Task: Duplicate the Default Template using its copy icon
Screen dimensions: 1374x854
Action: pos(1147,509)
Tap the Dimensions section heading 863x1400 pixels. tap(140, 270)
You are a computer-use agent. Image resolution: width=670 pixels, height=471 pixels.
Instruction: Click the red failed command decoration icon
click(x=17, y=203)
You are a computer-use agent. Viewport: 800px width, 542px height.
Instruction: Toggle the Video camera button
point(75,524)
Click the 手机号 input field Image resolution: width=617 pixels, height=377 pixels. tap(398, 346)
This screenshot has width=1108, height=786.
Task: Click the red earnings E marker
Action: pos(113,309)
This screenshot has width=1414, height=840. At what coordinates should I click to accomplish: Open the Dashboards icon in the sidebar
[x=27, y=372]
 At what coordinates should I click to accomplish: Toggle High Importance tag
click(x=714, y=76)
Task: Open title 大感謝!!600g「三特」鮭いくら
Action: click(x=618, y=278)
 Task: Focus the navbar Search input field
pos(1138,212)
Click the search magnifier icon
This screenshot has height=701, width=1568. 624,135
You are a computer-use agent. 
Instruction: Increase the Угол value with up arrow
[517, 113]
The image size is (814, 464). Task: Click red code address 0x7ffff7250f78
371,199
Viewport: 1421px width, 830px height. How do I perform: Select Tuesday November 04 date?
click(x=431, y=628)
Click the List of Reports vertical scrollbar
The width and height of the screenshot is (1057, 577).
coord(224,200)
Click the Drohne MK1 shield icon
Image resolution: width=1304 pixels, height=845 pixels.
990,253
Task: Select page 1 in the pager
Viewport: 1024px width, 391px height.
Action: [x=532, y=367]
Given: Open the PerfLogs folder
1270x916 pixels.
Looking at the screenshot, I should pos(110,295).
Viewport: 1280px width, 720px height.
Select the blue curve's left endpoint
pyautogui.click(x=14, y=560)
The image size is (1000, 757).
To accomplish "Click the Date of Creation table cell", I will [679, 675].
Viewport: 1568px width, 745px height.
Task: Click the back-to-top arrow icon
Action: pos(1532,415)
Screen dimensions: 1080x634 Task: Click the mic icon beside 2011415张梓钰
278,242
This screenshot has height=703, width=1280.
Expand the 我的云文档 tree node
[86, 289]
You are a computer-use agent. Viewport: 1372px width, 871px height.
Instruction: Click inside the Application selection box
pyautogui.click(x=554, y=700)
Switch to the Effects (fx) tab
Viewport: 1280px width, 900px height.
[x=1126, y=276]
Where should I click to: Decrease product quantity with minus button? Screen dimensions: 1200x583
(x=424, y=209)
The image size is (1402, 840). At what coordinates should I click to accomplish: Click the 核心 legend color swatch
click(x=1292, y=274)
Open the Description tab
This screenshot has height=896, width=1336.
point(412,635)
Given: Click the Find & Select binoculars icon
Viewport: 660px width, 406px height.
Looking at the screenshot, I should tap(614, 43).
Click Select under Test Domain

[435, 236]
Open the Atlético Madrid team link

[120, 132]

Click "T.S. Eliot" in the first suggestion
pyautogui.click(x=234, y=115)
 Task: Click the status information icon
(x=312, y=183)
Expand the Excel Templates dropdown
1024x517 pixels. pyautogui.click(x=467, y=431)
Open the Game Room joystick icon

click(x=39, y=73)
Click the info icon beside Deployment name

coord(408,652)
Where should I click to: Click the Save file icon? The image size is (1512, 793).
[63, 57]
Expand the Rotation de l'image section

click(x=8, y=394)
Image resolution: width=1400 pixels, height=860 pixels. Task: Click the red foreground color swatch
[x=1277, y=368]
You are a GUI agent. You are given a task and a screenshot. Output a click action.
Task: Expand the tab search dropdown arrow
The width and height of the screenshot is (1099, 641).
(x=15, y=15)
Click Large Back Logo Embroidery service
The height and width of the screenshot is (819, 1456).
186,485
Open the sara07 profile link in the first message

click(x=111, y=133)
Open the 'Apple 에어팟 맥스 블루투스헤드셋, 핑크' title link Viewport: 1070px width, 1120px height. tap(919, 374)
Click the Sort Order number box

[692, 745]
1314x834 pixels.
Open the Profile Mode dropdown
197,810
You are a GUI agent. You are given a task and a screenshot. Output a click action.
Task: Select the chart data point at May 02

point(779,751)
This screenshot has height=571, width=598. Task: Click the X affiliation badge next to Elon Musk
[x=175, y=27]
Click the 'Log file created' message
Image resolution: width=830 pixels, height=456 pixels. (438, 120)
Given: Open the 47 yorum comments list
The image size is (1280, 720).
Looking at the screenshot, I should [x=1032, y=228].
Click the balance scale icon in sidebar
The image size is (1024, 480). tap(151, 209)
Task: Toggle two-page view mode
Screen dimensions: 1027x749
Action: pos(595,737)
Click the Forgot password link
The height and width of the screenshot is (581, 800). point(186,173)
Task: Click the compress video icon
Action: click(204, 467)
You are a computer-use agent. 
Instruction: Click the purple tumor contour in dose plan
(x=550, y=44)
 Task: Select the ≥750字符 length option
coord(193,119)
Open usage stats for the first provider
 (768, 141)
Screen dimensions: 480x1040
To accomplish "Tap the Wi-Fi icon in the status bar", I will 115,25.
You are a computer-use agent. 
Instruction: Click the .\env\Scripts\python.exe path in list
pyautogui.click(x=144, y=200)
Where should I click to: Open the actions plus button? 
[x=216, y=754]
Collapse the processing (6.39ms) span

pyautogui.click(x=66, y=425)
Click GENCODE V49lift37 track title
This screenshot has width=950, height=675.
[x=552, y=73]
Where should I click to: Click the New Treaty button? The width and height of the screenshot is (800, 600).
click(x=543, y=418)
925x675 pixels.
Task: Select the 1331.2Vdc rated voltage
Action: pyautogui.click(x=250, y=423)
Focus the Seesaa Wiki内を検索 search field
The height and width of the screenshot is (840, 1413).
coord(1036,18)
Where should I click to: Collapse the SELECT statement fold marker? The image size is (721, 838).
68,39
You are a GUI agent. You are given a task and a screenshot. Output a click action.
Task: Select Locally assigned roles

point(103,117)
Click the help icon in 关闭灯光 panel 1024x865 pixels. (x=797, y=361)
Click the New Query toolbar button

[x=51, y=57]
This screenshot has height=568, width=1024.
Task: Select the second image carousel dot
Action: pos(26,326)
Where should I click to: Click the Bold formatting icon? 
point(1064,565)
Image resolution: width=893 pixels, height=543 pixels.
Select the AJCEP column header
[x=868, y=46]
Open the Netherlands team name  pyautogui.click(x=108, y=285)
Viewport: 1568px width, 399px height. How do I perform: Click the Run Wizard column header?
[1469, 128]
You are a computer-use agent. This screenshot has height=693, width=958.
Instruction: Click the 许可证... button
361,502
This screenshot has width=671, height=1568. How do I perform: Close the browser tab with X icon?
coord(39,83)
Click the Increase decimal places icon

________

### [WORK INSTRUCTIONS]
Only a number is wanted here: how many lines of the records above hold the word "computer".

### [EXERCISE ANSWER]
7